[RECORDED INFORMATION]
◇ ◇ ◇ ◇

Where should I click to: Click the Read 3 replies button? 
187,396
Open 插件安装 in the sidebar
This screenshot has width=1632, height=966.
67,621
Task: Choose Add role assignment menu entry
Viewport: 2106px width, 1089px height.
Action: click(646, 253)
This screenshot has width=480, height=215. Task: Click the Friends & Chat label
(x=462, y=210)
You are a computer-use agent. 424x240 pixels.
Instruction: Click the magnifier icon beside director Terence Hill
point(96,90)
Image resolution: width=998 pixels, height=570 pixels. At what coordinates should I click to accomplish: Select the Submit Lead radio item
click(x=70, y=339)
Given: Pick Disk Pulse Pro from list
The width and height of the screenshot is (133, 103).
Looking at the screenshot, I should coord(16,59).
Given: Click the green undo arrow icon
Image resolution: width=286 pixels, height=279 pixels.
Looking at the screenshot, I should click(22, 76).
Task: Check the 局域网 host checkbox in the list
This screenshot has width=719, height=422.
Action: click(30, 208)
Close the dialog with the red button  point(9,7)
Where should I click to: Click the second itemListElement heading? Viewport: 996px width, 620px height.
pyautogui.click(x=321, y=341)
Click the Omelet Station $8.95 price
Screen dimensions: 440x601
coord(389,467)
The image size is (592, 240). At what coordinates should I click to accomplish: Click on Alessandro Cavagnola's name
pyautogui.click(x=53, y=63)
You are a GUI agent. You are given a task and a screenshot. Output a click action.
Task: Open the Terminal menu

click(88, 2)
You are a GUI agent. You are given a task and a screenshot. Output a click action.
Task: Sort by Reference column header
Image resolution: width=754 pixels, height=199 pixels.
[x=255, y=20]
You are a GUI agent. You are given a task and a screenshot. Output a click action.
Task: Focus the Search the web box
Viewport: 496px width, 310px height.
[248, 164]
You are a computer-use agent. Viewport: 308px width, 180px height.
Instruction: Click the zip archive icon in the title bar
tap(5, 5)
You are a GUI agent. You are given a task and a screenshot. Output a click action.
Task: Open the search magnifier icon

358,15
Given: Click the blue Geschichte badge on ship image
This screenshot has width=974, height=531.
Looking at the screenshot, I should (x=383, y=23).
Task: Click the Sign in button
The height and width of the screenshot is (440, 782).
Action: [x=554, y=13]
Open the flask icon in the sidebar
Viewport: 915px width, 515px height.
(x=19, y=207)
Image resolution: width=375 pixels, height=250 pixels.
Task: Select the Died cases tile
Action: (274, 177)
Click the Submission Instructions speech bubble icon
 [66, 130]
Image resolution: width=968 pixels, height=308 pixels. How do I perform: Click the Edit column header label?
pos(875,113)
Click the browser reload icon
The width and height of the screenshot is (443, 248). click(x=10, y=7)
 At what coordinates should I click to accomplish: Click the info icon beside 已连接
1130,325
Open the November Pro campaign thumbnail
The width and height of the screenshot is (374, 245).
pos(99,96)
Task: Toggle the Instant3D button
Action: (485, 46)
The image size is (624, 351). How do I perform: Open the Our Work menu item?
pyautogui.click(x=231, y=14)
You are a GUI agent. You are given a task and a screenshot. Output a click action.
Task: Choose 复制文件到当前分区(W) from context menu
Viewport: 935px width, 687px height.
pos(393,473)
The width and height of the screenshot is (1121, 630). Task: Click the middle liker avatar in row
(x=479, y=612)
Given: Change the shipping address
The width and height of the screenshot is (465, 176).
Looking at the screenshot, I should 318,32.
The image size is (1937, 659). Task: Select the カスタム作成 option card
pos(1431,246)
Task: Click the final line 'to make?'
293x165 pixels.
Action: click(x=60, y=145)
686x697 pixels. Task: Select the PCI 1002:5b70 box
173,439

◇ ◇ ◇ ◇

[TO DO]
Rewrite all the entries above, putting "billing address" wherever "shipping address" appears and changing nothing else.

[SOLUTION FOR THIS PROBLEM]
Where should I click to: Click the Read 3 replies button? 
187,396
Open 插件安装 in the sidebar
This screenshot has width=1632, height=966.
67,621
Task: Choose Add role assignment menu entry
Viewport: 2106px width, 1089px height.
Action: click(646, 253)
This screenshot has width=480, height=215. Task: Click the Friends & Chat label
(x=462, y=210)
You are a computer-use agent. 424x240 pixels.
Instruction: Click the magnifier icon beside director Terence Hill
point(96,90)
Image resolution: width=998 pixels, height=570 pixels. At what coordinates should I click to accomplish: Select the Submit Lead radio item
click(x=70, y=339)
Given: Pick Disk Pulse Pro from list
The width and height of the screenshot is (133, 103).
Looking at the screenshot, I should coord(16,59).
Given: Click the green undo arrow icon
Image resolution: width=286 pixels, height=279 pixels.
Looking at the screenshot, I should click(22, 76).
Task: Check the 局域网 host checkbox in the list
This screenshot has width=719, height=422.
Action: click(30, 208)
Close the dialog with the red button  point(9,7)
Where should I click to: Click the second itemListElement heading? Viewport: 996px width, 620px height.
pyautogui.click(x=321, y=341)
Click the Omelet Station $8.95 price
Screen dimensions: 440x601
coord(389,467)
The image size is (592, 240). At what coordinates should I click to accomplish: Click on Alessandro Cavagnola's name
pyautogui.click(x=53, y=63)
You are a GUI agent. You are given a task and a screenshot. Output a click action.
Task: Open the Terminal menu

click(88, 2)
You are a GUI agent. You are given a task and a screenshot. Output a click action.
Task: Sort by Reference column header
Image resolution: width=754 pixels, height=199 pixels.
[x=255, y=20]
You are a GUI agent. You are given a task and a screenshot. Output a click action.
Task: Focus the Search the web box
Viewport: 496px width, 310px height.
[248, 164]
You are a computer-use agent. Viewport: 308px width, 180px height.
Instruction: Click the zip archive icon in the title bar
tap(5, 5)
You are a GUI agent. You are given a task and a screenshot. Output a click action.
Task: Open the search magnifier icon

358,15
Given: Click the blue Geschichte badge on ship image
This screenshot has width=974, height=531.
Looking at the screenshot, I should (x=383, y=23).
Task: Click the Sign in button
The height and width of the screenshot is (440, 782).
Action: [x=554, y=13]
Open the flask icon in the sidebar
Viewport: 915px width, 515px height.
(x=19, y=207)
Image resolution: width=375 pixels, height=250 pixels.
Task: Select the Died cases tile
Action: (274, 177)
Click the Submission Instructions speech bubble icon
 [66, 130]
Image resolution: width=968 pixels, height=308 pixels. How do I perform: Click the Edit column header label?
pos(875,113)
Click the browser reload icon
The width and height of the screenshot is (443, 248). click(x=10, y=7)
 At what coordinates should I click to accomplish: Click the info icon beside 已连接
1130,325
Open the November Pro campaign thumbnail
The width and height of the screenshot is (374, 245).
pos(99,96)
Task: Toggle the Instant3D button
Action: (485, 46)
The image size is (624, 351). How do I perform: Open the Our Work menu item?
pyautogui.click(x=231, y=14)
You are a GUI agent. You are given a task and a screenshot. Output a click action.
Task: Choose 复制文件到当前分区(W) from context menu
Viewport: 935px width, 687px height.
pos(393,473)
The width and height of the screenshot is (1121, 630). Task: Click the middle liker avatar in row
(x=479, y=612)
Given: Change the billing address
The width and height of the screenshot is (465, 176).
Looking at the screenshot, I should 318,32.
The image size is (1937, 659). Task: Select the カスタム作成 option card
pos(1431,246)
Task: Click the final line 'to make?'
293x165 pixels.
Action: click(x=60, y=145)
686x697 pixels. Task: Select the PCI 1002:5b70 box
173,439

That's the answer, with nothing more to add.